坂本龍馬の暗殺は、幕末の大事件でありながら、その暗殺者について、いまだに諸説入り混じっています。私も今更ながら、龍馬暗殺に関する本を初めて読みました。

この本でも、一番有力とされる幕府見廻組説をはじめ、薩摩藩説、新選組説、紀州藩説など、色々紹介されています。しかし一読してみると、やはり幕府見廻組が暗殺した、という見方が、一番説得力があるようにも思います。

幕府見廻組説は、明治に入り、見廻組に当時所属した今井信郎がこの龍馬暗殺のことを供述したことが根拠になっていますが、それ以外にも、関係者がのちに様々な証言をしています。
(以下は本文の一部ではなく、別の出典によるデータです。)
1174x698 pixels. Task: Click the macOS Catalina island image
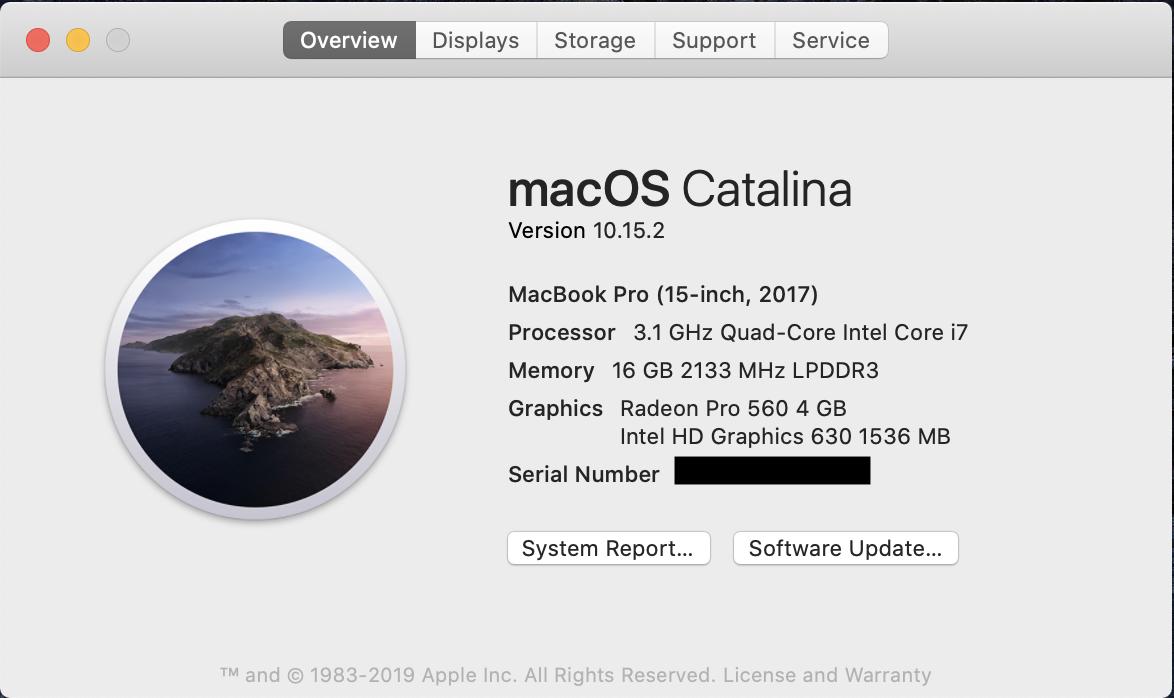pyautogui.click(x=255, y=369)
これらは例えば人数など部分的に食い違っている箇所もありますが、いずれもかなり具体的で共通点が多くみられます。ちなみに供述した今井信郎は見張り役だったようで、佐々木只三郎も龍馬のいた部屋には踏み込んでいないようです。

一つ留意すべき点として、見廻組の「犯行」という表現は、やや問題があるかも知れません。彼ら関係者はいずれも、「職務」として暗殺を実行したと話しています。薩長同盟成立直後に寺田屋で龍馬が幕府の襲撃を受け逃れた際に、龍馬がピストルで刺客数人を撃ち殺しており、龍馬は見廻組によって手配中だった、というのがその理由になっています。

また、龍馬は幕府にとっても朝廷にとっても不要の人物であるという認識を、彼ら自身が持っていたとも供述しています。このような当時の雰囲気が薩摩藩説を生むことにもつながっていたのかも知れません。

龍馬暗殺が現在も謎に包まれている背景には、見廻組の職務の常として、暗殺に関与した者が幕府内でも殆ど事実を口外しなかったことと共に、暗殺直後から、すでに各藩でそれぞれ全く異なる見立てをして、それが様々な文書に残されていることも影響しているとみられます。